Of the lines in the data below, write out exactly those from the one holding "For every named target in this 1366×1082" through the one holding "Movable Type 3.35 released(1) (655, 909)", both included.

- Records for the exercise -
[Start of section]

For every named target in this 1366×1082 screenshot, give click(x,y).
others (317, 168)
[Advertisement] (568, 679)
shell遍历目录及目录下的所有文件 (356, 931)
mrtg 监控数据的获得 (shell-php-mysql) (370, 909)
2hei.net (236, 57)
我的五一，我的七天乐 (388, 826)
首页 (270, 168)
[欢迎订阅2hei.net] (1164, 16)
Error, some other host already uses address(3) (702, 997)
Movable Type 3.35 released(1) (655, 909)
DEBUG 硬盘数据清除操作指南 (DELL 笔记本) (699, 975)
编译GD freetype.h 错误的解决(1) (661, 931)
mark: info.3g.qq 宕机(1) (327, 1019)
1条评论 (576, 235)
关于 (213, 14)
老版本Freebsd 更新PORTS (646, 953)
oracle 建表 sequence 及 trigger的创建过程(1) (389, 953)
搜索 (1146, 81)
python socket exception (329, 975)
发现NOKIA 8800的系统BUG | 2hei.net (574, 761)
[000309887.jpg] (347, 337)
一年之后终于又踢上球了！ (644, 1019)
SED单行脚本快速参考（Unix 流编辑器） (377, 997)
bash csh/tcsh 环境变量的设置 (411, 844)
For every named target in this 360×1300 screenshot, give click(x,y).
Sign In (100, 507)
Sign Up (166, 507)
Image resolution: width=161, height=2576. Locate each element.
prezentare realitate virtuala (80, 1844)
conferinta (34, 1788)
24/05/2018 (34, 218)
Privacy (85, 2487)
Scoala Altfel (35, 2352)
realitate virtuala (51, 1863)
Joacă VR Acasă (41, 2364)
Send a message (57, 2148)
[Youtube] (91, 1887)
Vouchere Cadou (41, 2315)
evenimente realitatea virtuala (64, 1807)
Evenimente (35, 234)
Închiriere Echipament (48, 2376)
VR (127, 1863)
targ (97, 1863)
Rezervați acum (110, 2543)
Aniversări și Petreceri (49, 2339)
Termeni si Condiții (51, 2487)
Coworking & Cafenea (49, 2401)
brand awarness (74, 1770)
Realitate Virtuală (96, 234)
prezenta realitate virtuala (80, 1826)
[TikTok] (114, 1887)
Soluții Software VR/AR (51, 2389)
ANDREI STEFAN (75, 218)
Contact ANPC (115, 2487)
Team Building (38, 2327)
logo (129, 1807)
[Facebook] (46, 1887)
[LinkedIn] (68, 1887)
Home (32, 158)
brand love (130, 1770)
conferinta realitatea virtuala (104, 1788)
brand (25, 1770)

[End of section]
[Start of section]

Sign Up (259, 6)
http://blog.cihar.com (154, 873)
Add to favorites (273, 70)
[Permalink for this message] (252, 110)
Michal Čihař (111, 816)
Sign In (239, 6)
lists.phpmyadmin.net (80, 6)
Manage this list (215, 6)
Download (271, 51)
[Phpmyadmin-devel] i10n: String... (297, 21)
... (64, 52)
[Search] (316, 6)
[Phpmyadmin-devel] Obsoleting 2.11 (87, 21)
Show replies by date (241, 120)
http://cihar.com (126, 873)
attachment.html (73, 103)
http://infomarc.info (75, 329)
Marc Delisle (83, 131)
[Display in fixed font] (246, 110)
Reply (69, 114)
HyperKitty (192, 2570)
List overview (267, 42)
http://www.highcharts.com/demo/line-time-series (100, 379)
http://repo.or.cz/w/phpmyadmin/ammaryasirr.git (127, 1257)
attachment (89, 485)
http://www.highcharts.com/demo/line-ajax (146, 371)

[End of section]

- Your solution -
For every named target in this 1366×1082 screenshot, give click(x,y).
others (317, 168)
[Advertisement] (568, 679)
shell遍历目录及目录下的所有文件 (356, 931)
mrtg 监控数据的获得 (shell-php-mysql) (370, 909)
2hei.net (236, 57)
我的五一，我的七天乐 (388, 826)
首页 (270, 168)
[欢迎订阅2hei.net] (1164, 16)
Error, some other host already uses address(3) (702, 997)
Movable Type 3.35 released(1) (655, 909)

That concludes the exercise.